Robert H. Glidden, president emeritus of Ohio University and a former chairman of the board of the accreditation council, agreed that “when the consequences are so great, there probably is less tendency on the part of our colleagues to discredit” an institution. “Would we be better as accreditors without that gatekeeping function?”
Neal answered Yes without equivocation. “Wouldn’t it be nice to set you all free,” she asked accreditors in the audience, to focus on questions of institutional purpose, teaching quality, and student success?
Ending the gatekeeper role might create a “simpler, cleaner world in which the stakes of the decision would be lower and therefore encourage more consequential action,” said Stanley O. Ikenberry, another former president of the American Council on Education and president emeritus at the University of Illinois at Urbana-Champaign. But while such a change might be better for institutions and accreditors, he said, “that still leaves the question about how the federal government satisfies its needs and requirements.”
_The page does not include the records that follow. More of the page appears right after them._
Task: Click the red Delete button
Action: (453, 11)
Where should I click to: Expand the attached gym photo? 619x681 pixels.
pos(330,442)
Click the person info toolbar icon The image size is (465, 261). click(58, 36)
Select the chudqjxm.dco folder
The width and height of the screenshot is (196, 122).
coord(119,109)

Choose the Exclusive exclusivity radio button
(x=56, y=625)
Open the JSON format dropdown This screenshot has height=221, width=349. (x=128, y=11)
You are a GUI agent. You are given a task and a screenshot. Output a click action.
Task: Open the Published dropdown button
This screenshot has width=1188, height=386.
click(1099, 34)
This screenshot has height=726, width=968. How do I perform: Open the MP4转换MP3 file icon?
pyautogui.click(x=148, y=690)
The answer is that if the accreditation system did not exist as a stand-in for the federal government in ensuring quality in higher education, said Dickeson, the government would have to create a new one, “and if it does, we’re not going to like the replacement.” He characterized the discussion about breaking the federal link to accreditation as “hopelessly academic,” because there is no viable alternative.
Neal took a stab at proposing one nonetheless. She suggested a system in which the Education Department would set minimum standards for financial viability and integrity that colleges would have to meet to participate in the student aid programs, colleges and accreditors would focus on producing much more data about their performance to assure consumers about their quality, and accreditors would compete with one another for the right to help individual institutions improve themselves and innovate.
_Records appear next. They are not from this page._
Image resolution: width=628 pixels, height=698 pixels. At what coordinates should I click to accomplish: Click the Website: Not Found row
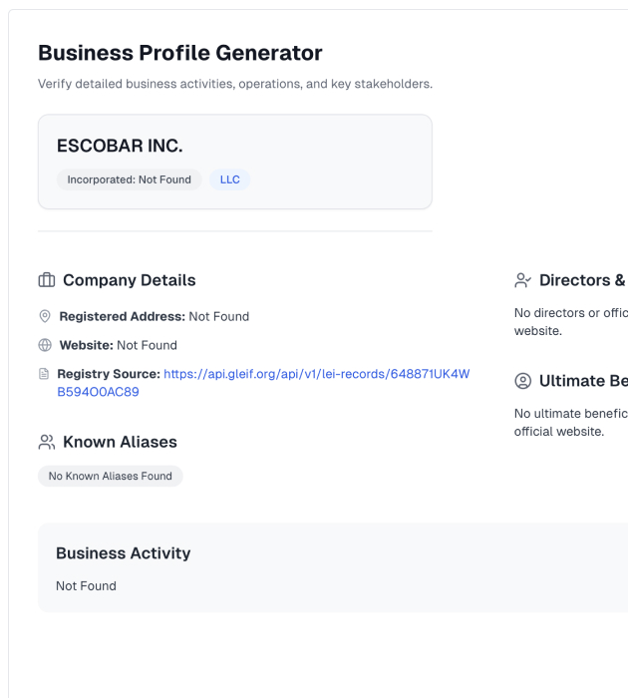[108, 345]
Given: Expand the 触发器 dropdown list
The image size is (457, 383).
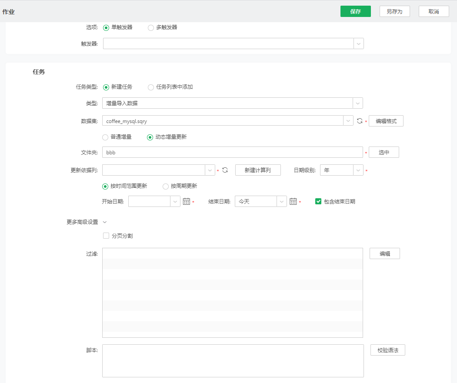Looking at the screenshot, I should (x=358, y=43).
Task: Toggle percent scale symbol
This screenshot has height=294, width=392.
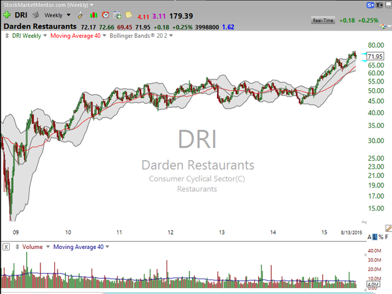Action: [381, 237]

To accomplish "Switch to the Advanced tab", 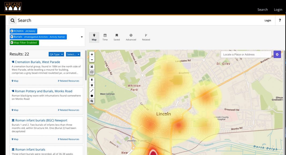I will [131, 37].
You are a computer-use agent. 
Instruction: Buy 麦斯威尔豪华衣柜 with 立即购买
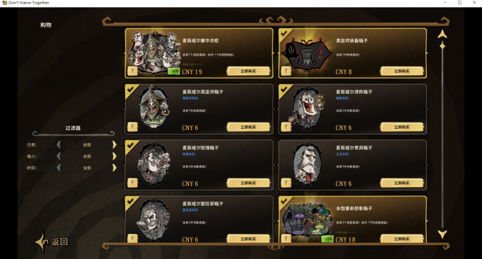[249, 71]
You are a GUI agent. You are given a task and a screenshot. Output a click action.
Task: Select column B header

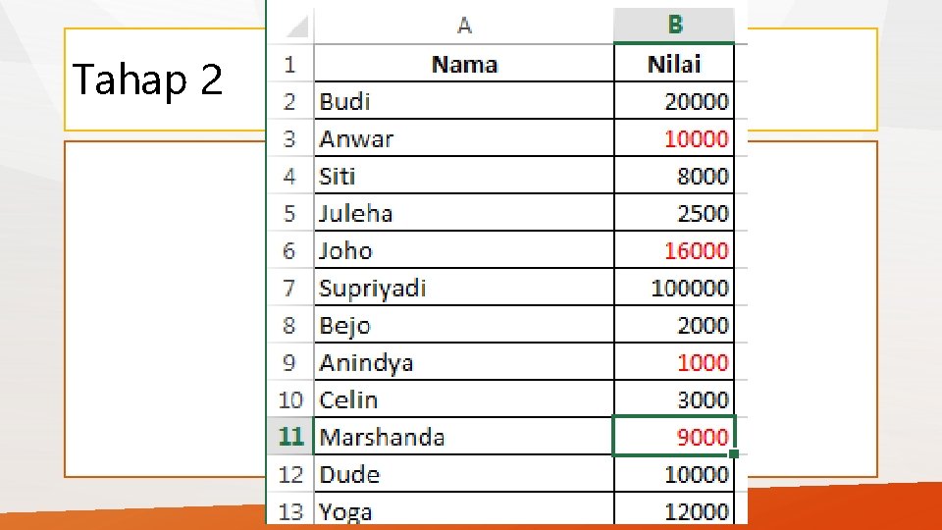point(674,25)

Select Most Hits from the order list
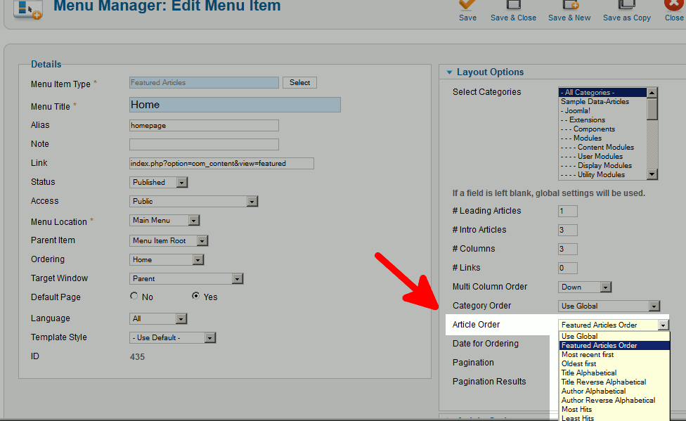pos(577,409)
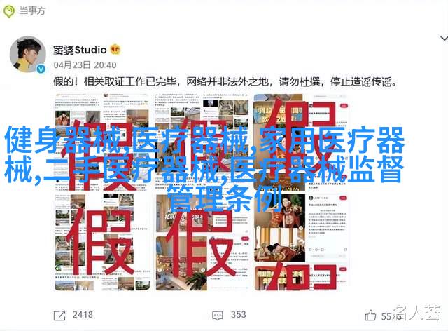Image resolution: width=448 pixels, height=331 pixels.
Task: Expand post options chevron at top right
Action: tap(444, 38)
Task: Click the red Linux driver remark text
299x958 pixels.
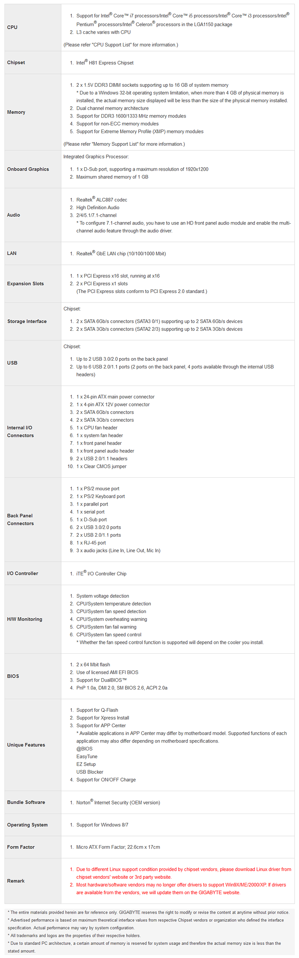Action: tap(184, 873)
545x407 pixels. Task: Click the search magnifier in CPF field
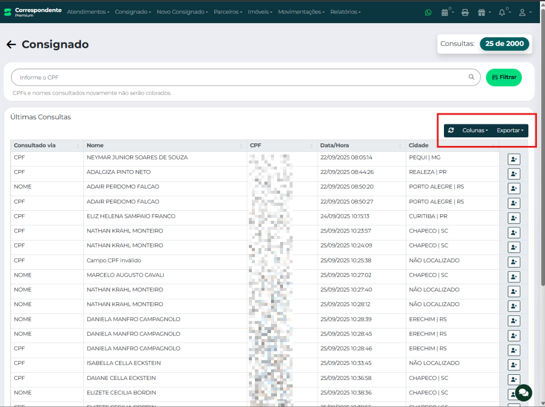[x=471, y=77]
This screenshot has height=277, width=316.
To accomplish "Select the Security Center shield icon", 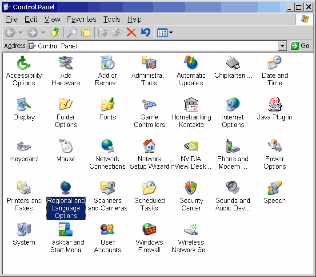I will pyautogui.click(x=191, y=188).
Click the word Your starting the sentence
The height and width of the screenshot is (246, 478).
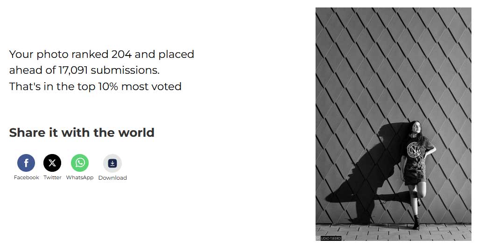(x=21, y=54)
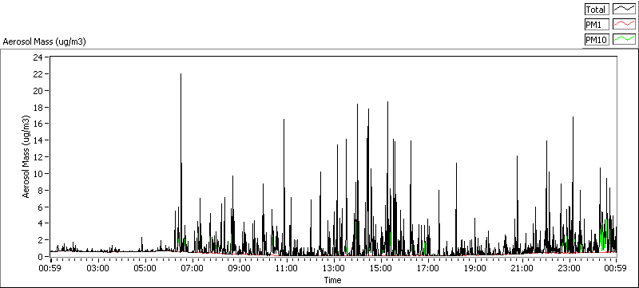
Task: Select the PM10 legend label
Action: tap(597, 39)
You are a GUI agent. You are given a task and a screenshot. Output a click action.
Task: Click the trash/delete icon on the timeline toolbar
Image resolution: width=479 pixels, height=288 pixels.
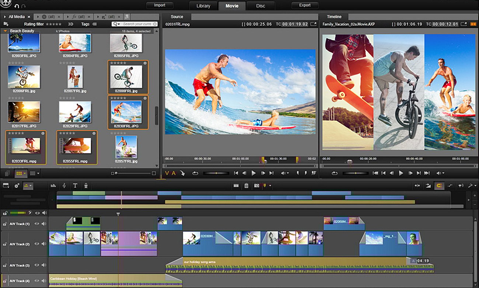pos(246,186)
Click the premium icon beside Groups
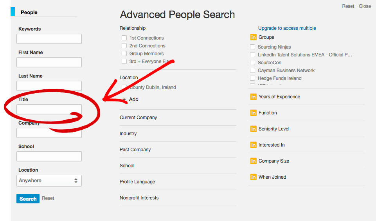Screen dimensions: 376x221 (253, 37)
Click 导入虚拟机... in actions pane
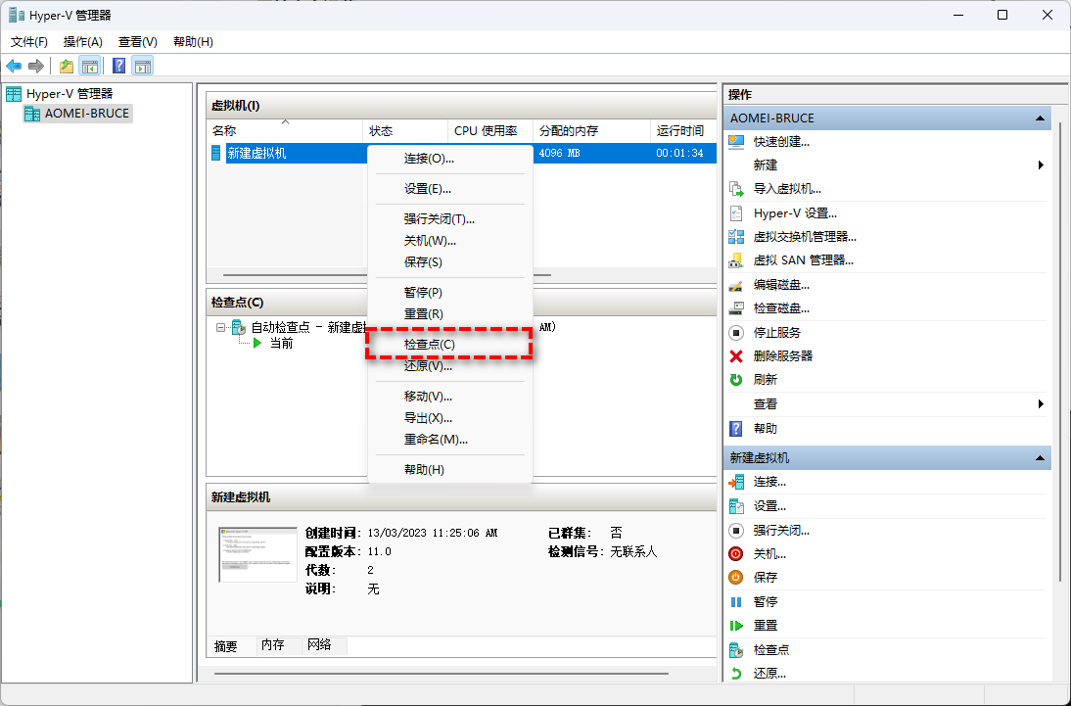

“This would allow accrediting organizations to operate in a market, hired by institutions if they offer something of value. I would hope that institutions would continue” to seek out the services of accreditors even if they needn’t to gain access to federal funds.
Neal’s notion that colleges would willingly go through accreditation if it wasn’t required drew what began as a few murmurs, then built into a full-scale rumble of chatter and laughter through the crowd of mostly college officials, which seemed to suggest that many would not.
Atwell agreed with Neal that it would be best to "break the link" between accreditation and federal student aid, but he and Dickeson put forward competing but roughly similar plans designed to strengthen accreditation's quality assurance role while minimizing the federal role. In both of their plans, the government would in some formal way subcontract higher education quality assurance to a national group -- CHEA being the obvious one, they said. The group would take on a stronger role in coordinating the work of the regional accrediting agencies, perhaps even crafting a common set of national standards that would help provide a common view of what "quality" is in higher education, perhaps answering Neal's call to provide more reassurance to parents and policy makers.
Dickeson, who described his proposal as a greatly modified version of the harshly critical proposal he made as a consultant to the Secretary of Education's Commission on the Future of Higher Education -- which created a firestorm of opposition -- called for the creation of a foundation that would strengthen the financial foundation of accreditation. The changes would "have the effect of solidifying power and authority for this special industry," Dickeson said.
"I would not eliminate the [regional accreditors], but I'd have them within a national -- not federal -- framework," Atwell said.
Regional and other accreditors would almost certainly object to such a plan, and some said they believed they were already working toward adopting some of the common standards that Atwell and Dickeson described as one underlying goal of their proposed arrangements.